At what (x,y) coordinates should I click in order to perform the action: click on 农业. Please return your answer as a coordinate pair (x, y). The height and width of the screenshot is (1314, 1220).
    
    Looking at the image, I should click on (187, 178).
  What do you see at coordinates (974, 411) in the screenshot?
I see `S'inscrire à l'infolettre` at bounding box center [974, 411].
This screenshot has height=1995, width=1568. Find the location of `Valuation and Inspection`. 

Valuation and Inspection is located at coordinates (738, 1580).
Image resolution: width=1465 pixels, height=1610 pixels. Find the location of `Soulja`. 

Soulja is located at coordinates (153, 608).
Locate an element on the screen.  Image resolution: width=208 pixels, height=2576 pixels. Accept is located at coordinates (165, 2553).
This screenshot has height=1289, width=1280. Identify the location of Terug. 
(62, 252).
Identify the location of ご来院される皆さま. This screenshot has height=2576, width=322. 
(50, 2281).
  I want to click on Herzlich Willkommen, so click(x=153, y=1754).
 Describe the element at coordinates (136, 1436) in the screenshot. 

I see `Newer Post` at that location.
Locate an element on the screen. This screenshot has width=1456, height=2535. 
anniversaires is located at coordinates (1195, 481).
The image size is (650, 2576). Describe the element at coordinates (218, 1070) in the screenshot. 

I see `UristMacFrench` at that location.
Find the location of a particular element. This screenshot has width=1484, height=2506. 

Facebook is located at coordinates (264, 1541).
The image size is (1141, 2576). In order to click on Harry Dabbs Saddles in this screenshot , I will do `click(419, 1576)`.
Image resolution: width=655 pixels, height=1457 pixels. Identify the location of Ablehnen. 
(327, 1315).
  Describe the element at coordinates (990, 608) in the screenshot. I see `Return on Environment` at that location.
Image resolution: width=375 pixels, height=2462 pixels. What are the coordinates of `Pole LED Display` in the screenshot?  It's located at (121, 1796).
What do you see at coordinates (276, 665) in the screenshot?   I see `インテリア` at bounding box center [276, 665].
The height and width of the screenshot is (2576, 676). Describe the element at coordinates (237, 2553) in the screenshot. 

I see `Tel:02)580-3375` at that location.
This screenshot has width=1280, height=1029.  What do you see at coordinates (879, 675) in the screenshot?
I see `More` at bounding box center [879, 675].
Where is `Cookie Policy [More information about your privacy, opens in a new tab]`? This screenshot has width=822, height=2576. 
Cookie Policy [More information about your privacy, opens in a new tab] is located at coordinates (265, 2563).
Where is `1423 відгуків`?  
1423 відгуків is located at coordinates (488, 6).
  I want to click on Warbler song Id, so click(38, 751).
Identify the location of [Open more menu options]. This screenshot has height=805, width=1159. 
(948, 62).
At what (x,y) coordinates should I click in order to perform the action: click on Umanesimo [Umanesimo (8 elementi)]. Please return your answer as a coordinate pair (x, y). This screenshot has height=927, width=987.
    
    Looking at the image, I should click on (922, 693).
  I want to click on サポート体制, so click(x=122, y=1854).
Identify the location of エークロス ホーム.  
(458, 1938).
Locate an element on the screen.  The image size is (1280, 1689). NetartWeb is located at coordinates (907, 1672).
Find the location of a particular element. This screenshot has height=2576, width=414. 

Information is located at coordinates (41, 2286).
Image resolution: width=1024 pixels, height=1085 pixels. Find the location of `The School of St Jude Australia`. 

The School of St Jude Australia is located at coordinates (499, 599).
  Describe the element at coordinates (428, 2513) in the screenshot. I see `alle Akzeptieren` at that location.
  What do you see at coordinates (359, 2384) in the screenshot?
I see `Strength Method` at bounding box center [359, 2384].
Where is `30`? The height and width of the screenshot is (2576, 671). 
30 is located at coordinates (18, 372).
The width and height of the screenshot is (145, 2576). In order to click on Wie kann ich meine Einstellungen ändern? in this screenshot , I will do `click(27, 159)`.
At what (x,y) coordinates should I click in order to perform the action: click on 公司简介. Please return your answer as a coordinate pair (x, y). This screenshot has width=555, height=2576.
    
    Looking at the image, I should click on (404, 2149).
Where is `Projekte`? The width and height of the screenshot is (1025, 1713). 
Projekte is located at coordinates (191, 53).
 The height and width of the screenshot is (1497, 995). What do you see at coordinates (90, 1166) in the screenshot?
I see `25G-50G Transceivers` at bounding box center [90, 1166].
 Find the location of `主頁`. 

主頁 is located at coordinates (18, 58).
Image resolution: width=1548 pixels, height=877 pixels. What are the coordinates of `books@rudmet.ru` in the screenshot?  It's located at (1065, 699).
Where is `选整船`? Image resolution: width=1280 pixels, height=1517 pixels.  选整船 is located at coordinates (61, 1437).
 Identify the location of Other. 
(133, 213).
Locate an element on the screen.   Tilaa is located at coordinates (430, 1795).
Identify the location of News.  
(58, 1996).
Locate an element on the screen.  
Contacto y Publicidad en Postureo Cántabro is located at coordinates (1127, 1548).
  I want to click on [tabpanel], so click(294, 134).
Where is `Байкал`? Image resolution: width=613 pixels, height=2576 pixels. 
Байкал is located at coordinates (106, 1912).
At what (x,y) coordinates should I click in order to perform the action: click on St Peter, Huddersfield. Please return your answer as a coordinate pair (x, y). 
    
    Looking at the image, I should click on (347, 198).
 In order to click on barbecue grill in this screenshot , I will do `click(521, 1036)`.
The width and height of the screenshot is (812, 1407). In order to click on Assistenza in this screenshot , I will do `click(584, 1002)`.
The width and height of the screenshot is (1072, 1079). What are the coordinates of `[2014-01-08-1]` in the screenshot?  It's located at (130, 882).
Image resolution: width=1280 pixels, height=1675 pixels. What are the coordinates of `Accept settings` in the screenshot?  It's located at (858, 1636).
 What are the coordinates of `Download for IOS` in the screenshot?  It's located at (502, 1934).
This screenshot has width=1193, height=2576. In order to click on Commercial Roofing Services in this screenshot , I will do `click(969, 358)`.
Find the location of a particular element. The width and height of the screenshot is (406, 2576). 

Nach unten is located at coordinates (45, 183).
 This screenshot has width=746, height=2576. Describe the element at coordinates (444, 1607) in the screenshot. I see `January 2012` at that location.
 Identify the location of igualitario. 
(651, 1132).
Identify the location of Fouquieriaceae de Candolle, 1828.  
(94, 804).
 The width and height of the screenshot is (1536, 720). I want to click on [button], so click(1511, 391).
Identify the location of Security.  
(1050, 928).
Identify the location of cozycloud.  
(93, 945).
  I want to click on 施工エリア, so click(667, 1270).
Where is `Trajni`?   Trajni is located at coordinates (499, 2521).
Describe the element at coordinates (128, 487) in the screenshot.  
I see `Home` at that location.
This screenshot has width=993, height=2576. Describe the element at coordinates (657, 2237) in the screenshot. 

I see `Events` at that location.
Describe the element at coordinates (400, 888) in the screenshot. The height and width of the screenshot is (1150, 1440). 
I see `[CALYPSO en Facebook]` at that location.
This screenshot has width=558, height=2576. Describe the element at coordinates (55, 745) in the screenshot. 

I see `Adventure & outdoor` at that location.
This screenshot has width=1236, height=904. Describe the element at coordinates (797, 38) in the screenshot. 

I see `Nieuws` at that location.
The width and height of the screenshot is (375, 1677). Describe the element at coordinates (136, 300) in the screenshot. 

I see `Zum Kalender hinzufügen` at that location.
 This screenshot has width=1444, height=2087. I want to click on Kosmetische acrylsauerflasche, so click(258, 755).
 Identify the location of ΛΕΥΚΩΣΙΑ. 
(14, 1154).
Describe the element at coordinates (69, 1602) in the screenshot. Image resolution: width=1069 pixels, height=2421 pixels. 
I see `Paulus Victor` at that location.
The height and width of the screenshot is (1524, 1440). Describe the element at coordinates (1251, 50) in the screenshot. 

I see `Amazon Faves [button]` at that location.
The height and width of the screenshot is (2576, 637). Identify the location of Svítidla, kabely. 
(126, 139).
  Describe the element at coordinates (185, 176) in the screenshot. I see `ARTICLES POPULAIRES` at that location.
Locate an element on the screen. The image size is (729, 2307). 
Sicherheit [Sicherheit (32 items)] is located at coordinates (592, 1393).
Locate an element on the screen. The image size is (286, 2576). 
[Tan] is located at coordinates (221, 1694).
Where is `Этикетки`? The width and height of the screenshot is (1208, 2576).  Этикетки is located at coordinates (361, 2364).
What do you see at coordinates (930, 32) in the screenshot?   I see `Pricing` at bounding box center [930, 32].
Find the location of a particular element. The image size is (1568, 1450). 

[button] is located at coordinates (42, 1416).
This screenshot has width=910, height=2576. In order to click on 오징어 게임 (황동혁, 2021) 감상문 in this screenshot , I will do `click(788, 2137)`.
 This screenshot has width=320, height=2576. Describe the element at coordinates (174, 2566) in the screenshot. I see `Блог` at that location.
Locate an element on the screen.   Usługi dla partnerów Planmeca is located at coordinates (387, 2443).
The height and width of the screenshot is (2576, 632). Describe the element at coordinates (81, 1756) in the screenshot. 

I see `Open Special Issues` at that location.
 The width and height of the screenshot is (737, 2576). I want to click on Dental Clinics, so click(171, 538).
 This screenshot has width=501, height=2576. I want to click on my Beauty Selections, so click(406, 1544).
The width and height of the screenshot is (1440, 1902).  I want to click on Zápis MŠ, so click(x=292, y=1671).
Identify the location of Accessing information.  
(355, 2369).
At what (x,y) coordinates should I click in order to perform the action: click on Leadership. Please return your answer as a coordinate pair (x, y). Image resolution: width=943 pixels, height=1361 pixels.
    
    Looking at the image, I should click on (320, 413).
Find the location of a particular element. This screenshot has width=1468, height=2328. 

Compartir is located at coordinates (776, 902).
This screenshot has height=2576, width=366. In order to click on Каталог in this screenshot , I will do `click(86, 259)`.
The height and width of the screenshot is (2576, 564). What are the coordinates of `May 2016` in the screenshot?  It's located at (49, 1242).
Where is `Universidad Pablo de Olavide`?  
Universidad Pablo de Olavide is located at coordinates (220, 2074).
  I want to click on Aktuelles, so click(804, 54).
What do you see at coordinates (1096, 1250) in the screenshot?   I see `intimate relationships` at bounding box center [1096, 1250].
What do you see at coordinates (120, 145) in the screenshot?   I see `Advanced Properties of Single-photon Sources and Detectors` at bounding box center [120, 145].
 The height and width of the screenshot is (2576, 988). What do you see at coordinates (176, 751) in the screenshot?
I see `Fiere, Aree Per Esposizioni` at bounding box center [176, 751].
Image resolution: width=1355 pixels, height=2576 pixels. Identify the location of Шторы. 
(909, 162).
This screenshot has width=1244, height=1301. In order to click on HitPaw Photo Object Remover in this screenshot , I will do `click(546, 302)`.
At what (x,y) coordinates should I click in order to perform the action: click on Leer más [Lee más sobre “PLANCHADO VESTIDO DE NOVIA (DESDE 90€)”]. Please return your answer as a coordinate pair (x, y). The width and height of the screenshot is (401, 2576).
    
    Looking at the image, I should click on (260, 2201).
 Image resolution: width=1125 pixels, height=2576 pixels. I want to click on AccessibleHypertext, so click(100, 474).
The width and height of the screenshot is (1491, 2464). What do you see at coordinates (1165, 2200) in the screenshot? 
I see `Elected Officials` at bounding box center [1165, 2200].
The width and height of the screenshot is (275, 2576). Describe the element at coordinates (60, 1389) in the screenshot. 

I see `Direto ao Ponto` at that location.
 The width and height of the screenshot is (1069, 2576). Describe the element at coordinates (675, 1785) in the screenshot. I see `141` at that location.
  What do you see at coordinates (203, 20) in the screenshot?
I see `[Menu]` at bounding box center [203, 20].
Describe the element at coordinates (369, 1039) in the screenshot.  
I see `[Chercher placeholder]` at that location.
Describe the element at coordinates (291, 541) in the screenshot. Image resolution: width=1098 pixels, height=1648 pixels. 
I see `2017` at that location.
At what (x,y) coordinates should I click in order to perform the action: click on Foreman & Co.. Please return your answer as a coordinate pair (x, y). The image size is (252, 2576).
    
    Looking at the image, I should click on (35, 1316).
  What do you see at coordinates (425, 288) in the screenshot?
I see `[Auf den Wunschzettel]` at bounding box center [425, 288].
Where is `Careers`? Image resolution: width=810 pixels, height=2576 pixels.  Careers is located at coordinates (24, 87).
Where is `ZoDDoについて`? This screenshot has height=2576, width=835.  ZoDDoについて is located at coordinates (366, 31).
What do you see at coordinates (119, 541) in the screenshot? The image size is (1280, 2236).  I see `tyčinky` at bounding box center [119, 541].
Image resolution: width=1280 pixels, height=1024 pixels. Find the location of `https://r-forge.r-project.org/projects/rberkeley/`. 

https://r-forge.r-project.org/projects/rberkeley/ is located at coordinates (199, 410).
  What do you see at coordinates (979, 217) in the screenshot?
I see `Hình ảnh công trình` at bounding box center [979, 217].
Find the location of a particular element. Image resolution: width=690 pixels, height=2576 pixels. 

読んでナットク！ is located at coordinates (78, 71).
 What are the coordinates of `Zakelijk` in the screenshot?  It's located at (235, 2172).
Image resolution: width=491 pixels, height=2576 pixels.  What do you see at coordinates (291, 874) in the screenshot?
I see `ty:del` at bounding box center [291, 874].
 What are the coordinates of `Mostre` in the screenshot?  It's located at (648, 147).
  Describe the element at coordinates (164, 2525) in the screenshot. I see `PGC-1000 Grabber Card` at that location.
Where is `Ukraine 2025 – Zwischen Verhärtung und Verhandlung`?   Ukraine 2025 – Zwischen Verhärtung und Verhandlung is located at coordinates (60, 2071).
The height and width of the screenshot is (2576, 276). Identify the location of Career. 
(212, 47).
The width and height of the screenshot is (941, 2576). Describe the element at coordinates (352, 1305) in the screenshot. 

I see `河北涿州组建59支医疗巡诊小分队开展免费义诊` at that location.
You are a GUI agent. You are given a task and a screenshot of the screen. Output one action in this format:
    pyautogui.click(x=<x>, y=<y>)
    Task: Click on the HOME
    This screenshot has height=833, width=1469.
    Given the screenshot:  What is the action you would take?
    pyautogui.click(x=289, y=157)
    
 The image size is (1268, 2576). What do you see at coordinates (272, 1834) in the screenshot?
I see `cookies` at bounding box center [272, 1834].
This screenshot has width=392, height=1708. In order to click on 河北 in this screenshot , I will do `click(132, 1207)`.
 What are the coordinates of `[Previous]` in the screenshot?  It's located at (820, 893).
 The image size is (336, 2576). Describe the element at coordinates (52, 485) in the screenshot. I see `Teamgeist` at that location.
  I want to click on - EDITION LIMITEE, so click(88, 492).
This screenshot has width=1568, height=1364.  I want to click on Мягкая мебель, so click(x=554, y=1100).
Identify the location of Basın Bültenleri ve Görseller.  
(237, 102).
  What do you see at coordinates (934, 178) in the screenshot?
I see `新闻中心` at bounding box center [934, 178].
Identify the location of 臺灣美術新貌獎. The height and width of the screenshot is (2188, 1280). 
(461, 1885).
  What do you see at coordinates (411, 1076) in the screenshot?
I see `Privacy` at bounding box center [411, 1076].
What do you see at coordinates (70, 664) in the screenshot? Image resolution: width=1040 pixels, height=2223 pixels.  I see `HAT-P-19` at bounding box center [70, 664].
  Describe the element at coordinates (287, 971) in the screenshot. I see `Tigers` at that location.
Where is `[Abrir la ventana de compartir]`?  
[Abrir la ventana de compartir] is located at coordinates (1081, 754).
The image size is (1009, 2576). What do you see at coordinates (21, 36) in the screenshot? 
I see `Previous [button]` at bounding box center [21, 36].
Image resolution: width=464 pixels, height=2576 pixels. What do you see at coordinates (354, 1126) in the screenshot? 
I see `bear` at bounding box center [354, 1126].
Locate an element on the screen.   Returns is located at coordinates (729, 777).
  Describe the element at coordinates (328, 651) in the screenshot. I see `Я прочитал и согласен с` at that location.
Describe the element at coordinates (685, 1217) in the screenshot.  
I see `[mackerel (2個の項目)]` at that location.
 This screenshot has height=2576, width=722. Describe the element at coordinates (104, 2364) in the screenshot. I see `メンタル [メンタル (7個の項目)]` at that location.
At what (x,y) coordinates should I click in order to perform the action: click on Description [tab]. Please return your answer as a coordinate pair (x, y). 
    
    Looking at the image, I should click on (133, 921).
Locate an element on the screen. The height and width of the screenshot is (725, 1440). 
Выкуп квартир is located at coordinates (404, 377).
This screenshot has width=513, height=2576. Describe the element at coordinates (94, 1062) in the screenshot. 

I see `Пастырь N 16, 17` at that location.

_Given task:_
Rewrite the data from its first line through the line that contains "center [974, 411].", both included, with "coordinate pair" changed to "number pair" and everything else left as it is.

_The output:_
At what (x,y) coordinates should I click in order to perform the action: click on 农业. Please return your answer as a number pair (x, y). The height and width of the screenshot is (1314, 1220).
    
    Looking at the image, I should click on (187, 178).
  What do you see at coordinates (974, 411) in the screenshot?
I see `S'inscrire à l'infolettre` at bounding box center [974, 411].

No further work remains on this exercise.